How to complete this task
The expected answer is every line of the material that contains the word "Given".

Source data
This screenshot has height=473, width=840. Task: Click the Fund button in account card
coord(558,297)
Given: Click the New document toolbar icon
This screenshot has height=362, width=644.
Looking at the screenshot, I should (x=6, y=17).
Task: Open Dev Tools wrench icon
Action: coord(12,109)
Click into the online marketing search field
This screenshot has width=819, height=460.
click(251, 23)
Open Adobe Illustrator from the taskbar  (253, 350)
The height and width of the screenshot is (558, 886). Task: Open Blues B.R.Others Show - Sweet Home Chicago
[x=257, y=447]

--

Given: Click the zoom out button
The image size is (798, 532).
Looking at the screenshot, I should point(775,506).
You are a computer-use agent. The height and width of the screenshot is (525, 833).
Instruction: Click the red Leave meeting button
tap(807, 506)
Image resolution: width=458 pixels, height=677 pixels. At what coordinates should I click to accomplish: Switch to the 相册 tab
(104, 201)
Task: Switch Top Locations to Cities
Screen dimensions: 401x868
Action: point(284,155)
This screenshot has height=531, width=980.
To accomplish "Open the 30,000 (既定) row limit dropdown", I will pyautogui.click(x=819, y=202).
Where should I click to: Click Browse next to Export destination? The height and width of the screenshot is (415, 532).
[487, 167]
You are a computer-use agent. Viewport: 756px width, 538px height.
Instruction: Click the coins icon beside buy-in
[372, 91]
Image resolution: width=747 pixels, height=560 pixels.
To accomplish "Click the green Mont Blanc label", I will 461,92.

---

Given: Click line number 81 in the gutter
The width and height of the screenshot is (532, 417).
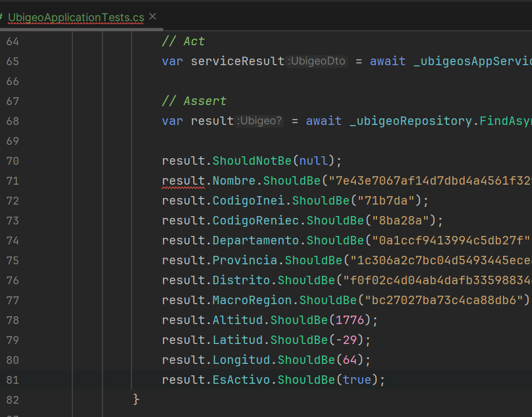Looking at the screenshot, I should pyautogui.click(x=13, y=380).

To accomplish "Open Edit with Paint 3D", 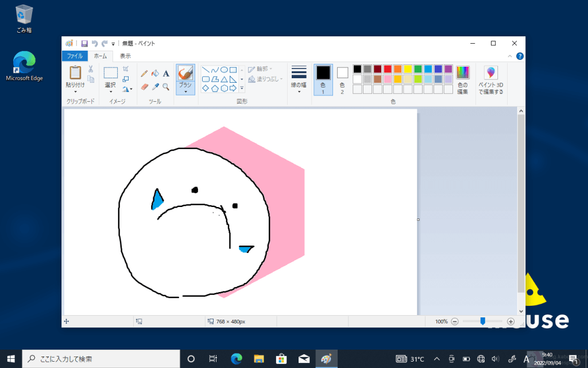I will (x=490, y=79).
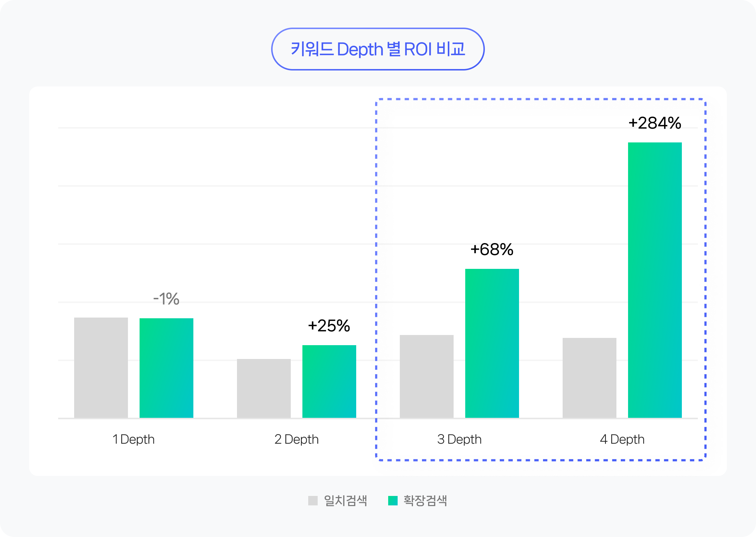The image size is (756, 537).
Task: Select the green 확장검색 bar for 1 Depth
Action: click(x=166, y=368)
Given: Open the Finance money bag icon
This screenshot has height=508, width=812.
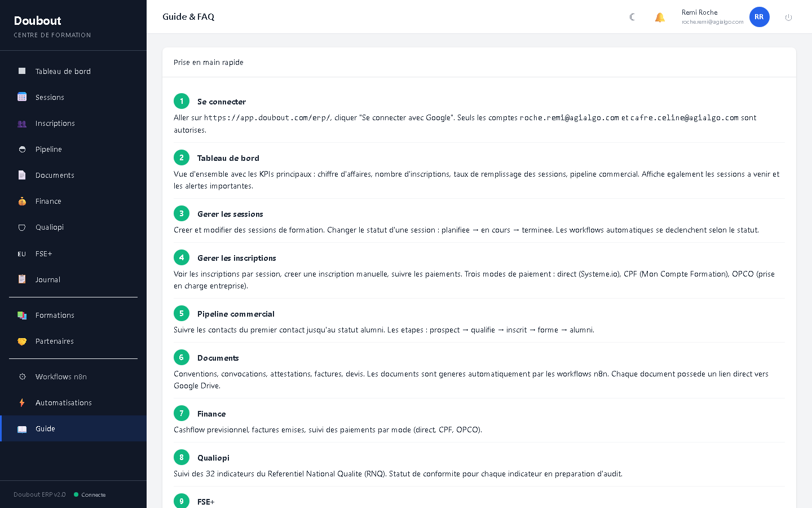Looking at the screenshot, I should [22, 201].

Answer to this exercise
Given: Click the New document toolbar icon
Given: Click the zoom out button
Given: Click line number 81 in the gutter
Given: Open the Finance money bag icon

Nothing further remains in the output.